Les menuiseries des ouvertures (volet métallique et porte à 3 ventaux) sont plutôt celle d’un bâtiment à usage artisanal ou industriel.
« Si on suppose que sur l’enseigne, le nom « Imprimerie » était suivi du nom du propriétaire, le mur de façade devait avoir une longueur de 10 mètres au minimum.
L’écoulement de l’eau sous les pieds des personnages du premier plan doit marquer le centre de la rue, ce qui correspondrait à une largeur de 3,50 à 4 m. environ.
« Voilà ce que j’ai pu raisonnablement déduire de cette photo, et c’est peu, je le reconnais.
« Se pourrait-il que vos connaissances de l’histoire anduzienne et les archives auxquelles vous avez pu accéder puissent apporter un début de réponse à mes questions ? J’en serai très heureux, et je vous remercie par avance de l’attention que vous porterez à ce message.
« Avec mes félicitations pour le niveau de votre blog et mes cordiales salutations,
Pierre Laurent »


Un message qui effectivement attira toute mon attention, d’autant plus avec la présence de cette rare photo rassemblant l’ensemble des salariés d’une entreprise anduzienne dans les années 1900 : un document susceptible d’intéresser, en dehors de celle de monsieur Laurent, plusieurs familles sachant qu’un ou une ancêtre avait travaillé dans une imprimerie de la Porte des Cévennes au début du vingtième siècle.
Il s’agit ici sans aucun doute de l’importante imprimerie Castagnier dont nous retrouvons déjà les divers travaux d’édition au dix neuvième siècle. Au début du vingtième siècle (1907) Castagnier, qui se déclare imprimeur-libraire, s'occupa notamment de la réédition de la notice sur la ville d'Anduze de A. Viguier. Ses locaux étaient installés rue Basse en 1913 ; malheureusement il ne reste aucune trace de ceux-ci aujourd’hui. Bien que peu probable, à l’époque où fut prise la photo (1903/1904) les ateliers pouvaient être à une adresse différente…
Pierre Laurent donne aussi des précisions émouvantes sur son grand-père et ses arrières grands-parents anduziens :

« Pour compléter ce que j’ai mentionné sur mon grand-père dans mon message, son père exerçait le métier de commis-négociant en fruits et légumes et il était surnommé « le sympathique », tandis que sa mère travaillait dans l’usine à soie située au pied du pont sur la rive gauche du Gardon, devenue depuis un lieu de culte (Pierre Laurent veut parler de l’ancienne Filature du Pont dont les locaux abritent aujourd’hui, après transformations, l’Eglise adventiste du septième jour).
« Je joins également un court extrait des mémoires d’enfance de mon père rédigées il y a plus de vingt ans :

« (…) Il vécut pendant son apprentissage à Anduze, des scènes humiliantes pour la classe à laquelle il appartenait.
Bien des années plus tard, quand il nous décrivait la mentalité de l’époque, il n’éprouvait, semble-t-il, aucune amertume mais plutôt de la compassion pour des gens « parvenus » à la fatuité sans limite.
Son atelier se trouvant sur la rive droite du Gardon, le « tout à l’égout » ne posait aucun problème. Notamment le WC (sans eau) patronal qui était rigoureusement interdit aux ouvriers.
Mais, comme il y avait un peu plus loin un lieu d’aisance communal, chacun prenait son temps pour faire une petite promenade et prendre l’air.
Le matin, mon père prenait le chemin de l’école pour suivre les enfants du patron et porter leur cartable (…) »
« Autre temps, autres mœurs, et les entreprises n’étaient pas toujours tendres avec les apprentis … »
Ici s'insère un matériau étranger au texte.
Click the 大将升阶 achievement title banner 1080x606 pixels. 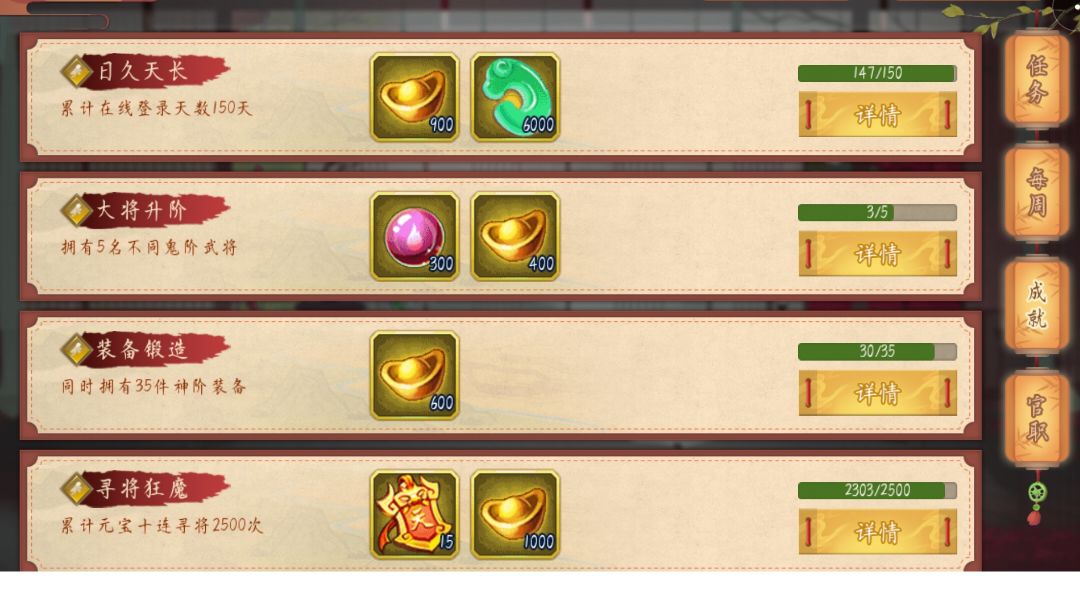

Une suite va être donnée à ce magnifique témoignage familial avec cette fois le grand-oncle et un autre corps de métier, celui de charron. Pour ce membre de la famille aucun problème pour situer son lieu de travail à Anduze : ceci grâce à une photographie très précise et exceptionnelle !…

A suivre

7 mai 2020

La tour de l'Horloge, sa méridienne, Germain Rodrigo…


Germain Rodrigo en 2005
Cela fait un moment maintenant que la cloche de la tour de l’Horloge est silencieuse, ne répondant plus aux heures et demi-heures annoncées par les aiguilles du cadran qui, elles, continuent d’avancer. Une panne difficile à réparer du fait d’un accès devenu problématique depuis la rénovation intérieure du monument. Si nous sommes particulièrement fiers de notre escalier hélicoïdal qui mène à la terrasse, celui-ci constitue aussi une véritable barrière au passage d’une échelle digne de ce nom permettant à un technicien de maintenance d’arriver au niveau de la fameuse cloche ! Avouons que personne n’avait anticipé ce genre de problème, architecte compris !
Amener l’échelle par l’extérieur à l’aide d’une corde est une vraie « galère » car nous n’avons aucune vision du sol du fait de l’épaisseur du mur ; la seule solution aujourd’hui est la location d’une nacelle mais imaginons que le technicien, une fois la-haut, soit obligé de changer une pièce qu’il n’a pas et de revenir…
Bref, il nous faut un accès pratique mais surtout définitivement sécurisé pour le personnel de maintenance. Nous avons donc décidé, sur les conseils de la société spécialisée qui s’occupera des travaux, de faire sceller des barreaux avec une ligne de vie sur l’édicule en pierre qui supporte la cloche ; l’ouvrage sera bien sûr exécuté avec toutes les normes en vigueur, le premier barreau étant déjà fixé à une certaine hauteur du sol de la terrasse pour éviter toute tentation des visiteurs et autres enfants à vouloir grimper…

Puisque aujourd’hui je vous parle de la tour, je vais vous communiquer un texte sur sa méridienne qui fut installée probablement au dix huitième siècle. Cet article est à ma connaissance le plus complet actuellement. Je ne connais malheureusement pas l’auteur de ces lignes, particulièrement compétent et dont j’aurais volontiers donné le nom.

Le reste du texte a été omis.